It was generally well-received, but one commenter asked – and I’m pleased he did – whether adoption was something we should be encouraging for the single brothers and sisters in our church communities. After all, he said, as a church leader he wouldn’t advise a single woman to undergo IVF, so was there any difference?
He wasn’t being offensive or argumentative. He was simply wondering aloud, acknowledging – after considerable theological study – whether there might potentially be some discord between the Bible’s understanding of children being brought up by two parents, and our culture’s understanding of the ‘right’ of any adult human to have a child, regardless of marital status.

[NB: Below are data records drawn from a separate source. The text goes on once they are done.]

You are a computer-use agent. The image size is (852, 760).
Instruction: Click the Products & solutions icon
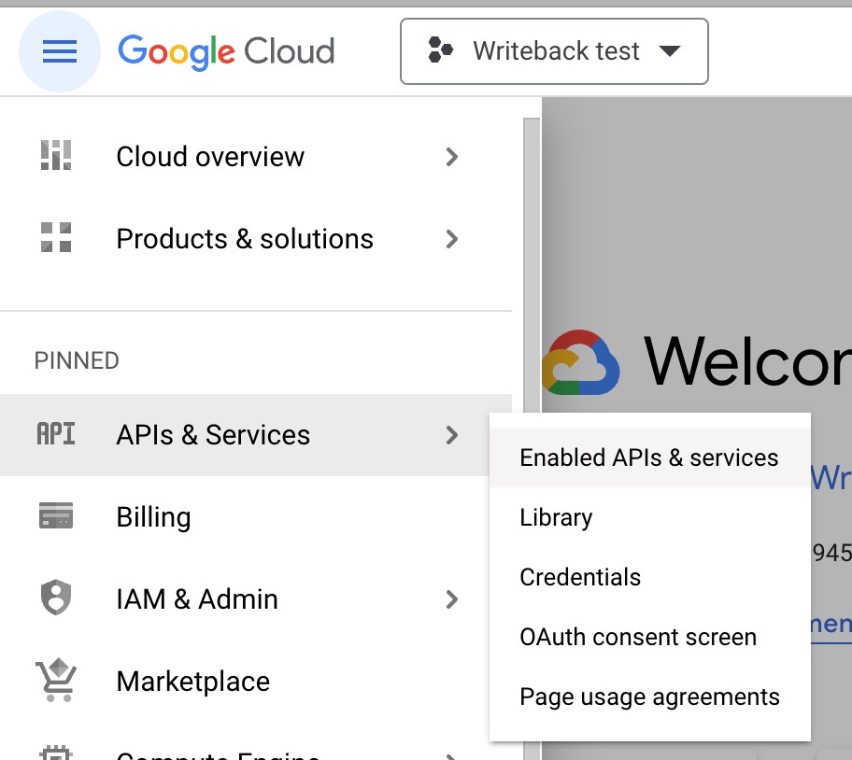coord(56,239)
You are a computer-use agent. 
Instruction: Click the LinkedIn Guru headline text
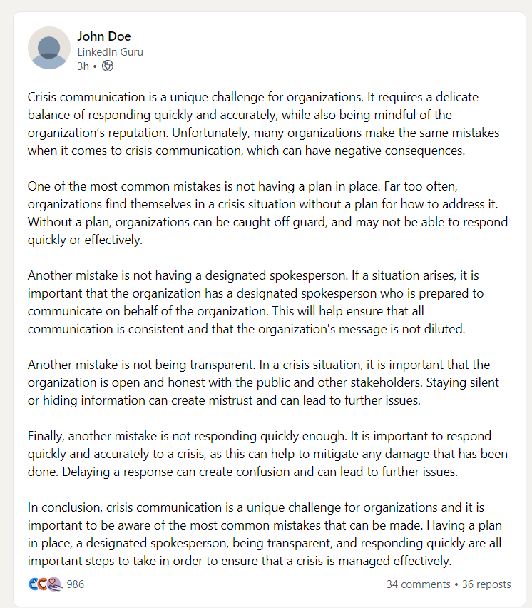click(110, 51)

I’m so glad he brought this up, because I know that too often I’m automatically swept along by the culture (read: social media), without even running things through the filter of the Bible. Instead of filtering our culture through the Bible, we filter the Bible through Twitter. And that’s just not a healthy way of doing things.
There is, of course, an element of cultural understanding when trying to apply the Bible to our lives – after all, many of the battles we face today weren’t around at the time the Bible was written. But that doesn’t mean we should make up our mind about an issue, then work the Bible round it.
So, in this case, should single Christians adopt?
A willing single parent
Around ten years ago, I was pretty surprised when a single friend of mine declared that if she hadn’t found a husband by a certain age, then she would apply to adopt as a single person.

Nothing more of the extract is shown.